Fragen zum Text:
• A. Übersetze diesen Satz aus dem folgenden Textabschnitt über die 68er ins Englische: „Sie haben die schon 1967 von G. Debord als »spektakulären Kapitalismus« bezeichnete Medien- und Erlebnisgesellschaft vorbereitet.“
• B. Beantworte anhand des Textabschnitts über die 68er:
(i) Welcher Zeitraum wird für Revolten und Revolutionen genannt?
(ii) In welchem Jahr sprach G. Debord vom »spektakulären Kapitalismus«?
(iii) Welchen Begriff prägte M. Foucault?

Ihr Einsatz für Selbstverwirklichung
und selbstbestimmtes Sexualverhalten
schuf in den Folgejahren ein Klima der
Toleranz für die Emanzipation der
Frauen und für die Rechte von Homosexuellen.
Wie häufig in Revolten und
Revolutionen – von 1789 bis 1989 –
erkannten freilich die Akteure in dem,
was sie auf den Weg brachten, ihre Absichten
nicht mehr wieder. Einen Ausspruch
B. Brechts aufnehmend, der Kapitalismus
verwandle das ihm injizierte
Gift in sein eigenes Rauschmittel, könnte
man sagen: Die 68er haben dafür
gesorgt, dass der kulturelle Liberalismus
den wirtschaftlichen Liberalismus eingeholt
hat. Sie haben die schon 1967
von G. Debord als »spektakulären Kapitalismus
« bezeichnete Medien- und Erlebnisgesellschaft
vorbereitet. In Abgrenzung
zu den damals wiederbelebten
kommunistischen Utopien prägte M.
Foucault den Begriff der »Heterotopien
« und fasst damit Phänomene wie
äGlobalisierung, Medialisierung und
die Überlagerung heterogener Orte und
Zeiten zusammen – Tendenzen, die das
utopische Projekt der 68er längst eingeholt
haben.

[Quelldaten]
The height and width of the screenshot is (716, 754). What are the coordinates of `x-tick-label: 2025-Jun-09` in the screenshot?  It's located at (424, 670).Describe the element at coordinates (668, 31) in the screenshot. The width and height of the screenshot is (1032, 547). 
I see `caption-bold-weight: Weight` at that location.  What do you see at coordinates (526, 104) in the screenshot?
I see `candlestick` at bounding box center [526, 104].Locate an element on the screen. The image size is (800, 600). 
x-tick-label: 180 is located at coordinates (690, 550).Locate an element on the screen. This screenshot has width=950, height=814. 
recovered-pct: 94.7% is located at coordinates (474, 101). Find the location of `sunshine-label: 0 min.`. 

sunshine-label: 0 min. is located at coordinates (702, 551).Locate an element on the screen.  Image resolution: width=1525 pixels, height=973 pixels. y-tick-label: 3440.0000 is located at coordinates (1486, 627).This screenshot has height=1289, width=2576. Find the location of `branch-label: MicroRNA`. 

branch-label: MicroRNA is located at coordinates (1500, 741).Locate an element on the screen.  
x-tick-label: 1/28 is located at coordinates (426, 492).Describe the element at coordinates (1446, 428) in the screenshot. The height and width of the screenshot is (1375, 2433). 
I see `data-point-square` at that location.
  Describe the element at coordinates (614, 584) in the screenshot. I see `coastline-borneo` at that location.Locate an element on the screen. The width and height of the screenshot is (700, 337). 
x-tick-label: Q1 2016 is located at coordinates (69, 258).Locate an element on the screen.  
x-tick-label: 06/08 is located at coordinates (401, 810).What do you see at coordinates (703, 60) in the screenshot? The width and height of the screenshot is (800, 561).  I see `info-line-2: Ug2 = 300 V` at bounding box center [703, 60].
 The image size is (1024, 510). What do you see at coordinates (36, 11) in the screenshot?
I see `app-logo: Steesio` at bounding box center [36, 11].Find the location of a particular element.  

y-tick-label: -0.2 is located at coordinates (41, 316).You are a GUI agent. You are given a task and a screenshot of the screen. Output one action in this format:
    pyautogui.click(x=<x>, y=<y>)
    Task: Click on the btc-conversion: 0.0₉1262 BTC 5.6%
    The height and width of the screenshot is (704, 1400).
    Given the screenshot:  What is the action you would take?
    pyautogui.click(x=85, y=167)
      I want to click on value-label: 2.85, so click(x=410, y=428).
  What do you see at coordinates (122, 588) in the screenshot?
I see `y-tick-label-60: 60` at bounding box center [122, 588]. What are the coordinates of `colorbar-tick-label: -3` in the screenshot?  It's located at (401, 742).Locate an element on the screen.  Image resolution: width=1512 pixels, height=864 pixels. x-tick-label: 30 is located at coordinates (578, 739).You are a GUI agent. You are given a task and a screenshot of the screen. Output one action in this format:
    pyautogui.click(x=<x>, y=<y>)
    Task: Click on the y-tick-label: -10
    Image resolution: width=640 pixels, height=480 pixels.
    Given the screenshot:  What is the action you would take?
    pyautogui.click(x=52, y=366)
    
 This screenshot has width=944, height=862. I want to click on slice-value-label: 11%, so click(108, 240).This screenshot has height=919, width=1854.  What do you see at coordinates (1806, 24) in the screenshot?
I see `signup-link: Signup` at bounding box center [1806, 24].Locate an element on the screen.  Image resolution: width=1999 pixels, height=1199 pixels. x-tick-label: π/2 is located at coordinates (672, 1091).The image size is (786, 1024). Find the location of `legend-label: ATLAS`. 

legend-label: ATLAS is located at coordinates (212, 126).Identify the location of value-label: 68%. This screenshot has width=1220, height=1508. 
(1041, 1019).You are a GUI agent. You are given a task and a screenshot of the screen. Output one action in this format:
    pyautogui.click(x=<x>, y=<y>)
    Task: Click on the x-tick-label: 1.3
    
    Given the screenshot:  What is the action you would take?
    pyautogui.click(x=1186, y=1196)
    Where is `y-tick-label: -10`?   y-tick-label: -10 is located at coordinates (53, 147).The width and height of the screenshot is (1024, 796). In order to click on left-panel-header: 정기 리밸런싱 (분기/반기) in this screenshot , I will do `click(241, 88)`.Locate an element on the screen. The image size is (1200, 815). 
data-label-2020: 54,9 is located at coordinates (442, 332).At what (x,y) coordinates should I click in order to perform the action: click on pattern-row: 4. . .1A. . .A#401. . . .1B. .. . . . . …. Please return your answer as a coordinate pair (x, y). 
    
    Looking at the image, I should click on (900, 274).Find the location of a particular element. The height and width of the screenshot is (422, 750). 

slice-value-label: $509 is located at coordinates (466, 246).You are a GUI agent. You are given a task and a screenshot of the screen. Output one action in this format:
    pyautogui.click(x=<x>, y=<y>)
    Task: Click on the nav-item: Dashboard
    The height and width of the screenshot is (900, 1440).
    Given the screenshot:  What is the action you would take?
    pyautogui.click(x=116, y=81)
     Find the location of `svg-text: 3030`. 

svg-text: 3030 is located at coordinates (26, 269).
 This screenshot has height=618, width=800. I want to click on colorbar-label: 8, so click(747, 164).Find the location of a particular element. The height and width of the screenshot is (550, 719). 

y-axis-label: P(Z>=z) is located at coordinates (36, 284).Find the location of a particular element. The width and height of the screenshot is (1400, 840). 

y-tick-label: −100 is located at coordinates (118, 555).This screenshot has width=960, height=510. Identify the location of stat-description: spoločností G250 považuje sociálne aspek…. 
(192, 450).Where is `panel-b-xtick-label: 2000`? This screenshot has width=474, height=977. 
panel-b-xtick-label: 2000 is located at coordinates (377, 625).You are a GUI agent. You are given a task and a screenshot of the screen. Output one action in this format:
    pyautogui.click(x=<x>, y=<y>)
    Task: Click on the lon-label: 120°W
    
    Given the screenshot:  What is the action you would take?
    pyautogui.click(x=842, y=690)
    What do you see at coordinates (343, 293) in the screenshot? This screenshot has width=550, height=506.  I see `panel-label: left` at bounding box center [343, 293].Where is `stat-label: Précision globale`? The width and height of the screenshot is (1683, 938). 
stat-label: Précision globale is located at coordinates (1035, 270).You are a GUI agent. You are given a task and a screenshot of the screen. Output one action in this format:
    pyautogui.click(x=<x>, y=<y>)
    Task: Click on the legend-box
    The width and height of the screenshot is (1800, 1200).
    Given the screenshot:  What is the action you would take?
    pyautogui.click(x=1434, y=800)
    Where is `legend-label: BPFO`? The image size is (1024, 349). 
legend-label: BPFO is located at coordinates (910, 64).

Antworten je Aufgabe:
• A. They paved the way for the media and experience society that G. Debord had already called "spectacular capitalism" in 1967.

• B.
(i) Von 1789 bis 1989.
(ii) 1967.
(iii) Den Begriff der »Heterotopien«.